1 Introduction

In this project we are going to fit the quasi-Poisson regression model on the counts of cyclists who entered and left the Williamsburg Bridge. We will report the value of the estimated dispersion parameter and based on the value determine whether the regular Poisson model or the quasi-Poisson should be used as the final model. Lastly, we will make a visualization to show the relationship between the number of cyclists who entered and left the bridge and the related predictor variables.

1.1 Data

Here are all the variables in this project:

  • Date- observation ID
  • AvgTemp-(HighTemp + LowTemp)/2.
  • NewPrecip-if Precipitation = 0, then NewPrecip = 0; if Precipitation > 0, then NewPrecip = 1.
  • WilliamsburgBridge- bike count on the Williamsburg Bridge.
  • Total-Bike count of all bridges

2 Poisson Regression on Rates

The following model assesses the potential relationship between biker count rates on the Williamsburg bridge and Date, AvgTemp, and NewPrecip,. This is the primary interest of the model.

Poisson regression on the rate of the the bike rate of people coming in and out of the bridge.
  Estimate Std. Error z value Pr(>|z|)
(Intercept) 5.036 14.68 0.343 0.7316
Date -0.0001417 0.0003429 -0.4132 0.6795
AvgTemp -0.001413 0.0003525 -4.009 6.095e-05
NewPrecip 0.01941 0.005767 3.366 0.0007623

The above table indicates that Date is not a good fit for this model due to its p-value. The coefficients represent the log change in expected count for a one unit increase in our predictor value. The log rates of NewPrecip were higher than any other variable since its absolute value is the highest out of all predictor variables.

2.1 Quasi-Poisson Rate Model

The quasi-Poisson returns the dispersion coefficient.

Quasi-Poisson regression on the rate of the bike rate of people coming in and out of the bridge.
  Estimate Std. Error t value Pr(>|t|)
(Intercept) 5.036 30.44 0.1654 0.8699
Date -0.0001417 0.000711 -0.1993 0.8436
AvgTemp -0.001413 0.0007308 -1.934 0.06412
NewPrecip 0.01941 0.01196 1.624 0.1165

Looking at this table we can see that Date still is not a good predictor variable and we will have to take the variable out of the final model. In this model, Date still is the lowest estimate and NewPrecip is the highest of the predictor variables. AvgTemp is the most significant value based on p-value.

The dispersion index can be extracted from the quasi-Poisson object with the following code

Dispersion
7.451

The dispersion index is 7.451. This is a high number so there is over dispersion. This means that we stay with the Quasi-Poisson rate model.

2.2 Visuals

These visuals below are to show the relationship between the number of cyclists who entered and left the bridge and their relation to AvgTemp, Date, and Precipitation.

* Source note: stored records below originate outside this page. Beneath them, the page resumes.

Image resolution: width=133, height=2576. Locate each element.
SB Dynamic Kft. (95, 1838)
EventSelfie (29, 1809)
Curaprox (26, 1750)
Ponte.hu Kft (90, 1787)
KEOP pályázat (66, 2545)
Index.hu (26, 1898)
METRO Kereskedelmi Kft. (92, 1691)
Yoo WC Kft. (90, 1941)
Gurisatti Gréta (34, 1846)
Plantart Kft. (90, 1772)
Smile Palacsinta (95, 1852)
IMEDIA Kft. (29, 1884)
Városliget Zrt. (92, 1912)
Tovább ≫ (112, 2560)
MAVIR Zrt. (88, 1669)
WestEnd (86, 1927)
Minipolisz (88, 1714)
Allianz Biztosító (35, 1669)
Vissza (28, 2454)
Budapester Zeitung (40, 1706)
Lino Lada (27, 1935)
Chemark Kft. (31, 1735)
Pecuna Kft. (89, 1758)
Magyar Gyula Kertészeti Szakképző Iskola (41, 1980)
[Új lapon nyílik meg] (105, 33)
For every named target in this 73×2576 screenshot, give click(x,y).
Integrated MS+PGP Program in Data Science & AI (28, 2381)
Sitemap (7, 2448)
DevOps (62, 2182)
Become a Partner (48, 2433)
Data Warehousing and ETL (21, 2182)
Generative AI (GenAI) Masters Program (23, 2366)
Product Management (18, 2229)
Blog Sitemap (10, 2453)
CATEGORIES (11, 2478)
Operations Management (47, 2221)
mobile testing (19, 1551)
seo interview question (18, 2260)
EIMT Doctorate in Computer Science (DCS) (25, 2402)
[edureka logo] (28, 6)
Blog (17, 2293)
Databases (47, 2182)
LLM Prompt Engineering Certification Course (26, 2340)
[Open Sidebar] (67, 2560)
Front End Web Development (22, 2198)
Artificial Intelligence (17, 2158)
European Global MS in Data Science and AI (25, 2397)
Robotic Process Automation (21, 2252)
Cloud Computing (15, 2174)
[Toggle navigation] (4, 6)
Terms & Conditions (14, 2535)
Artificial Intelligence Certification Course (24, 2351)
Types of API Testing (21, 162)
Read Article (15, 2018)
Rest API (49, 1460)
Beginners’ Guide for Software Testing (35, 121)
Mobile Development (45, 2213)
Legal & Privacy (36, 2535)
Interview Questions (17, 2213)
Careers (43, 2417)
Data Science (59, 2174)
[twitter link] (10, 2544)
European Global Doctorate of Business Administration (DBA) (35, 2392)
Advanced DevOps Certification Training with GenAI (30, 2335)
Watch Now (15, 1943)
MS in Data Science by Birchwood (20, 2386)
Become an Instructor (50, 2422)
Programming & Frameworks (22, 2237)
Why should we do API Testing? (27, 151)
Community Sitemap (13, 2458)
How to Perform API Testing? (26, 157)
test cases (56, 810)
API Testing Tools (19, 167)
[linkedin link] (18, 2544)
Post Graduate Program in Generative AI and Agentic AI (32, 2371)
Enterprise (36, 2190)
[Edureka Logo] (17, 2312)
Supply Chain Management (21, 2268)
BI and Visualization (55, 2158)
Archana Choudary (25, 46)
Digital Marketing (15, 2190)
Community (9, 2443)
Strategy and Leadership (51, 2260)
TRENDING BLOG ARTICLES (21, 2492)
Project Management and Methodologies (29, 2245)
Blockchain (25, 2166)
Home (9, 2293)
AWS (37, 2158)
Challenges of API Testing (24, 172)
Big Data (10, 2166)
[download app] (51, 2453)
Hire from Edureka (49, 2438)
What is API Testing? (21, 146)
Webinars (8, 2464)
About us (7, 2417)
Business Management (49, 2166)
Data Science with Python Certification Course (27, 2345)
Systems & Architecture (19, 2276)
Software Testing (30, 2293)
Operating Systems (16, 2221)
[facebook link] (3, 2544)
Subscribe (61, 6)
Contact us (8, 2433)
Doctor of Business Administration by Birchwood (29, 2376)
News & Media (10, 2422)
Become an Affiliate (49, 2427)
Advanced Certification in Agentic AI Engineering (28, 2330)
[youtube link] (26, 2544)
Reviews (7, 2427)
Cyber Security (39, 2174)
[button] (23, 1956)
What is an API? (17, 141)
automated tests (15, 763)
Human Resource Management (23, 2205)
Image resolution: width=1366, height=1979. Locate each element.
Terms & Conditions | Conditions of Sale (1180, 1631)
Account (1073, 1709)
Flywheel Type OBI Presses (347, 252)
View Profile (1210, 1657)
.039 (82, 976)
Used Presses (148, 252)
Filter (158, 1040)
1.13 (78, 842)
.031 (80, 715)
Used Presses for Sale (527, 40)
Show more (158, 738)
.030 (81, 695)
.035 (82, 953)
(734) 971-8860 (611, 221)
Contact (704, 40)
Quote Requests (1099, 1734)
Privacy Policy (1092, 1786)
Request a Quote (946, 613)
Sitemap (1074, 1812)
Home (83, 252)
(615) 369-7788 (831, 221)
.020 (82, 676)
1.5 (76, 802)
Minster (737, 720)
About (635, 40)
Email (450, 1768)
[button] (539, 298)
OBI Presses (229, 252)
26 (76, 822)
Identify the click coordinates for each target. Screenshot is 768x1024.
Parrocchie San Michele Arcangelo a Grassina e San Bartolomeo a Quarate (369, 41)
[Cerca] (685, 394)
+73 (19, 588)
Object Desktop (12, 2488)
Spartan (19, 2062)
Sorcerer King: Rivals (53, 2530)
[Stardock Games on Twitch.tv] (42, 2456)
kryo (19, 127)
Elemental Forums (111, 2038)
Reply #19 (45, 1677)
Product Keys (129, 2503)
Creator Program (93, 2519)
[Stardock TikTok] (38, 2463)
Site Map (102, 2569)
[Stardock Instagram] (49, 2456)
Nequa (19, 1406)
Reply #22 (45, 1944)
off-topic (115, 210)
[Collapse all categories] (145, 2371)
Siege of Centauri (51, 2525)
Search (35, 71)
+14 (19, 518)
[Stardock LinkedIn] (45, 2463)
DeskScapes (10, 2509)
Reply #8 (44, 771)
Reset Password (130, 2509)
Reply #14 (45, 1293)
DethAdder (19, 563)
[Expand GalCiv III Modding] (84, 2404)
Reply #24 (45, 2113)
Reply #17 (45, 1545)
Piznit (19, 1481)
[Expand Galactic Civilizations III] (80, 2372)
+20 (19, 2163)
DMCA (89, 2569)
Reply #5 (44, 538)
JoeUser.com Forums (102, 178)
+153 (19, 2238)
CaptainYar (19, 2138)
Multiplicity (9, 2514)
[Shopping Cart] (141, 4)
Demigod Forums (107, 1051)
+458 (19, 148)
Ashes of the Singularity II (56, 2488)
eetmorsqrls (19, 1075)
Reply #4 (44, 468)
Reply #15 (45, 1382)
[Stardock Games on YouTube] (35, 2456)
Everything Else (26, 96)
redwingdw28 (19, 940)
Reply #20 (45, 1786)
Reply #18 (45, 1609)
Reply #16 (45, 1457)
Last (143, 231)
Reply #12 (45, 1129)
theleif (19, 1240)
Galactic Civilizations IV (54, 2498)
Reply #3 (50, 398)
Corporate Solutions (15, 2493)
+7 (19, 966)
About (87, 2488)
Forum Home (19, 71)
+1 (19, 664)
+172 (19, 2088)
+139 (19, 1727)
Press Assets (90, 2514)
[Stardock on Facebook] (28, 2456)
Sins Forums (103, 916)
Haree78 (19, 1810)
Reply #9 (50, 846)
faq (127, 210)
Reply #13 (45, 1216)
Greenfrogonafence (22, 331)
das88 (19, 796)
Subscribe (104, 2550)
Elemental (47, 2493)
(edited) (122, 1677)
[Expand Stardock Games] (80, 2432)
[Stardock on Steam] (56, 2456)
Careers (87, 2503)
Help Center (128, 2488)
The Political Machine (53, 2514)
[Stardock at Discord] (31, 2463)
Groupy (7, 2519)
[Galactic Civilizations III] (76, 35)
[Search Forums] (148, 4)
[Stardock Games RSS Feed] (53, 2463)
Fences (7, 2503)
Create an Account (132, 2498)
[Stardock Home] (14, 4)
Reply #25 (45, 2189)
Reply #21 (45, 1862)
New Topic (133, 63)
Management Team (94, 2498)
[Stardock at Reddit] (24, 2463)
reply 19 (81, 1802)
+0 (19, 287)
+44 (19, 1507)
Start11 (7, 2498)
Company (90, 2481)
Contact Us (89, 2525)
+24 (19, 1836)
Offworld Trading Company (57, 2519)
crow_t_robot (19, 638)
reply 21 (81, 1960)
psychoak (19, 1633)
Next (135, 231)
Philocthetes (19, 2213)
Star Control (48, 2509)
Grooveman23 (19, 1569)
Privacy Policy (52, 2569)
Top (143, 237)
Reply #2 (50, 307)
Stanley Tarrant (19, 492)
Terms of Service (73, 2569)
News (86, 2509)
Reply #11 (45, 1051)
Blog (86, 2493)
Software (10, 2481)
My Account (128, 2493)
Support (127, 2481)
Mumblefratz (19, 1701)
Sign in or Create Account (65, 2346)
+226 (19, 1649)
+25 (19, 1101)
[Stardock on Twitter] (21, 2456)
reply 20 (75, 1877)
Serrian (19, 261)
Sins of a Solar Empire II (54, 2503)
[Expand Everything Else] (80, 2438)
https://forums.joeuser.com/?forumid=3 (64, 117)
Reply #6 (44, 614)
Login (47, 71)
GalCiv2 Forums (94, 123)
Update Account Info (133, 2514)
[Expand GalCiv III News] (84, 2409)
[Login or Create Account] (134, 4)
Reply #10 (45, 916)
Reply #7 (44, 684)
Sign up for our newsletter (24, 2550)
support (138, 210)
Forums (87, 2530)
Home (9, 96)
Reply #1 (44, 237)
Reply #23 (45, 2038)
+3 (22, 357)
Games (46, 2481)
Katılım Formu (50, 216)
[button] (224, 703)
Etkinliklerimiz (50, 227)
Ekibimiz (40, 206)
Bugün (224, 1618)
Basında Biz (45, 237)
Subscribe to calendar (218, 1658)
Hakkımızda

Looking at these graphs you can see that both of their predicted bikers go down as the date passes. If you look at the other graph you will see that “no precipitation” has a higher average of predicted bikers than “precipitation”. Precipitation effects both graphs in a big way.

3 Discussions and Conclusions

The quasi-poisson rate model based on the bike count is not appropriate since the information on the total biker count is a key variable in the study of WilliamsburgBridge distribution. Including the total biker count in the quasi-poisson rate model will reduce the statistical significance of AvgTemp and NewPrecip. See the following output of the fitted quasi-poisson rate model of Williamsburg Bridge bike count adjusted by total bike count.

The Poisson regression model for the counts of bikers versus the average temp, precipitation, and the total biker count.
Estimate Std. Error t value Pr(>|t|)
(Intercept) -0.5851487 0.1735099 -3.3724224 0.0023420
AvgTemp -0.0000765 0.0008017 -0.0954342 0.9247017
NewPrecip 0.0053194 0.0117947 0.4509952 0.6557320
log(Total) 0.9458853 0.0206076 45.8998833 0.0000000

The log(Total) in bike rate is significantly higher than the other predictor variables . There should be more investigation in why the log(Total) is distributing the data.

There is a negative linear relationship between AvgTemp and Date. The AvgTemp decreases as Date increase.

The last statistical observation is that there is no interaction effect between the precip groups and nonprecip. The rate curves are “parallel”.

This is only a small data set with limited information. All conclusions in this report are only based on the given data set.